Express the lines of the records from the line containing "You are a computer-use" through the end of the records as a JSON list of strings, one string per line. Leave out blank lines and the pictures.

======== MATERIAL FOR THIS EXERCISE ========

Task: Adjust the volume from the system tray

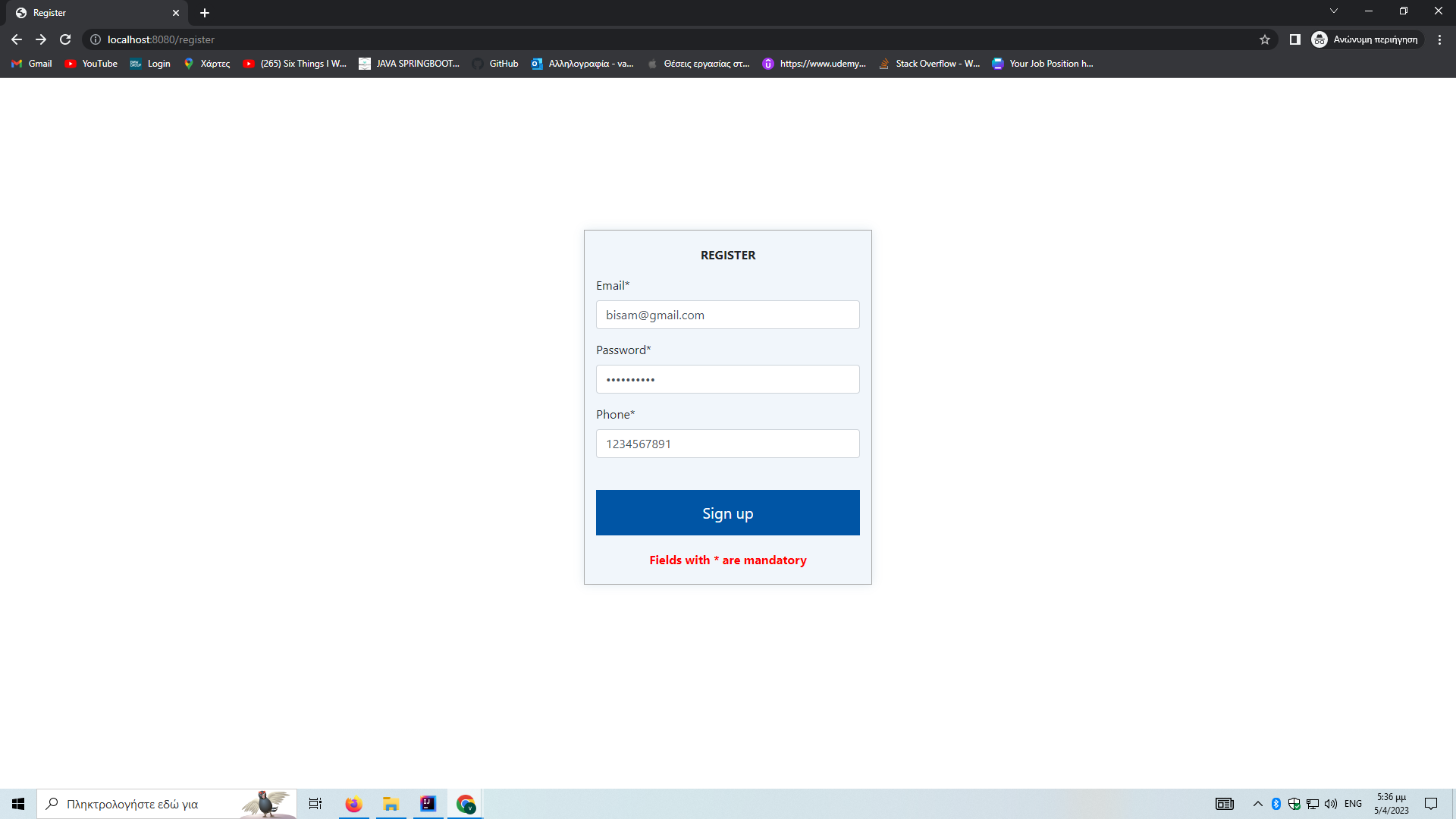Action: pyautogui.click(x=1332, y=803)
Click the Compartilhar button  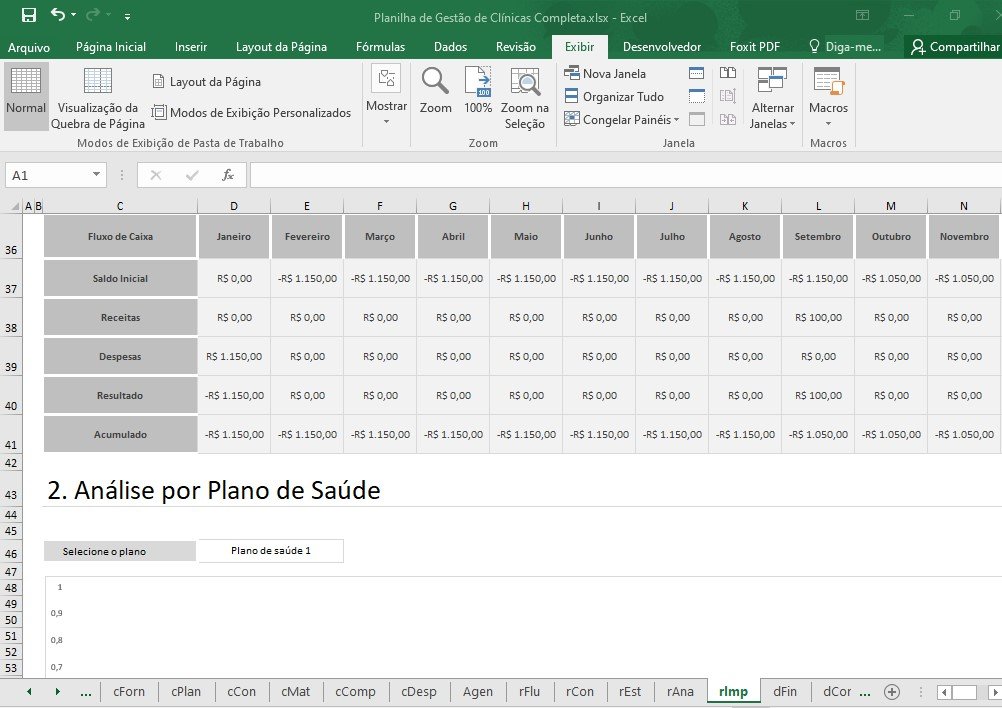click(x=960, y=46)
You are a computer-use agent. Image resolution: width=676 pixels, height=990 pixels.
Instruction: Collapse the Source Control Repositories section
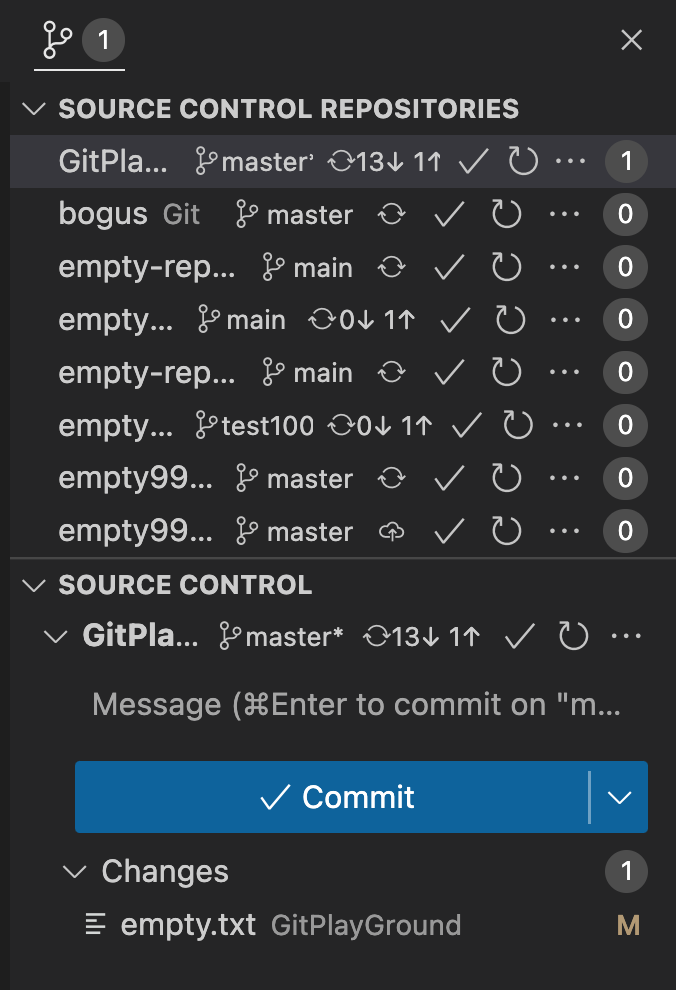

========

• **FULL OUTPUT**
[
  "You are a computer-use agent. Image resolution: width=676 pixels, height=990 pixels.",
  "Instruction: Collapse the Source Control Repositories section"
]